A group of 45 judges have penned a joint statement in recent days, denouncing Saied's travel bans as "authoritarian drift".

They also condemned what they called "the awful and unprecedented" moves by the president to bar judges from travelling in and out of the country.

Saied's nemesis, the Islamist-inspired Ennahda party – the largest bloc in parliament – said one of their leaders, Anouar Maarouf, was among those held under house arrest.

The opposition Democratic Current party also accused authorities of barring one of its deputies from travelling to France.

Like Ennahda, the party said the move was arbitrary and did not rest on any "judicial decision".

On Friday night, the former head of Tunisia's anti-corruption body, Chawki Tabib, said he had been ordered under house arrest.

A former head of Tunisia's bar association, Tabib said in a Facebook post that the move was "a flagrant violation" of his rights as guaranteed by the constitution.

30-day deadline looms

I Watch, a Tunisian non-government group that battles corruption, said at least 14 members of parliament face legal proceedings or have been sentenced over a range of crimes.

Among the MPs is Yassine Ayari, who was found guilty by a military court in 2018 of criticising the army, and Faycal Tebbini, sentenced in a libel case.

Media outlets have also been targeted since Saied's shock July measures, including Al Jazeera television.

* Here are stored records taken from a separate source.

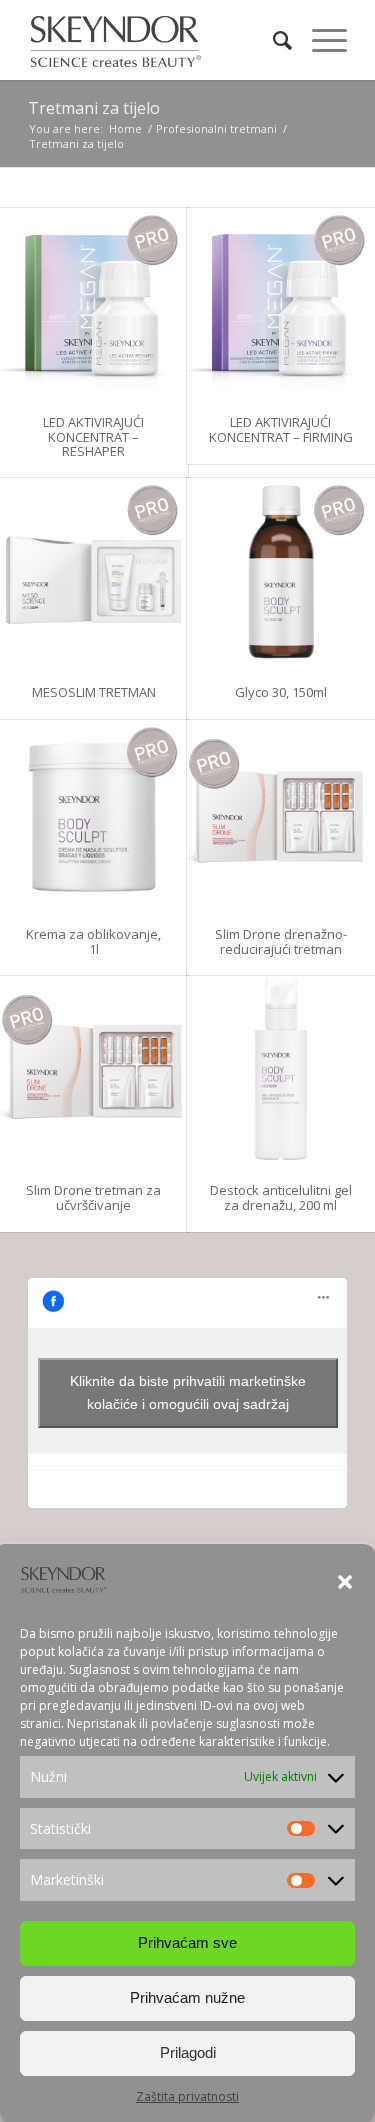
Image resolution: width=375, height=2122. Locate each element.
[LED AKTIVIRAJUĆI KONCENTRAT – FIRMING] (281, 302)
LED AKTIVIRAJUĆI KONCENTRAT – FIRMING (281, 429)
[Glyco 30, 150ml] (281, 572)
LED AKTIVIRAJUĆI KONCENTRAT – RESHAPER (93, 436)
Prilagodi (188, 2052)
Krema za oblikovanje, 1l (93, 941)
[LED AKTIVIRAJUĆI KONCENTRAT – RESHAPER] (94, 302)
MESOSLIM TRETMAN (94, 692)
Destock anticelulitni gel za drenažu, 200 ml (281, 1197)
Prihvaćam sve (187, 1942)
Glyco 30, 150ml (281, 692)
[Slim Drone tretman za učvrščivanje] (94, 1070)
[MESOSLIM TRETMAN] (94, 572)
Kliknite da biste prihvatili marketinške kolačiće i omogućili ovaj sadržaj (188, 1392)
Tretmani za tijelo (94, 108)
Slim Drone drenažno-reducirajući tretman (281, 941)
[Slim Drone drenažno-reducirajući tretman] (281, 814)
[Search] (272, 40)
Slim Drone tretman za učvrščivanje (93, 1197)
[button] (345, 1582)
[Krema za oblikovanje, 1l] (94, 814)
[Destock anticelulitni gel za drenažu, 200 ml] (281, 1070)
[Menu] (319, 40)
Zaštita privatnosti (187, 2096)
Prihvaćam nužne (187, 1997)
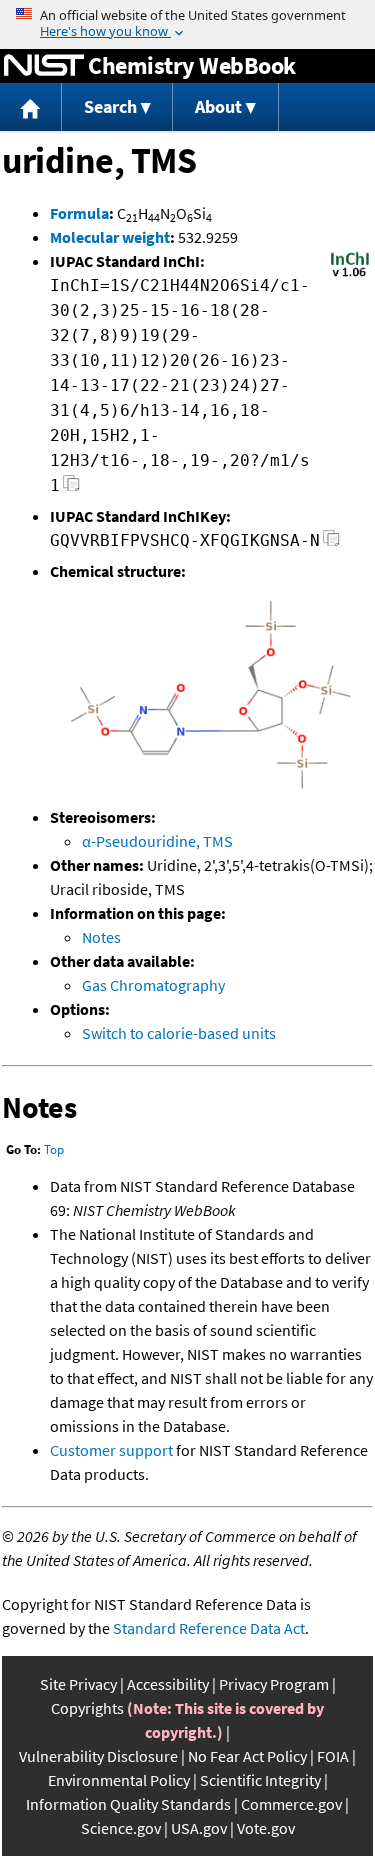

The Qatari broadcaster was shut by police in the Tunisian capital and the keys to the premises confiscated. No reason was given for the closure.

With the deadline on his month-long suspension of parliament looming, Saied is expected to address the nation in the coming days to announce his future moves.

According to Ben Achour, he is expected to extend the suspension of parliament which is tantamount to suspending the constitution.

"And this can go on for years," she said.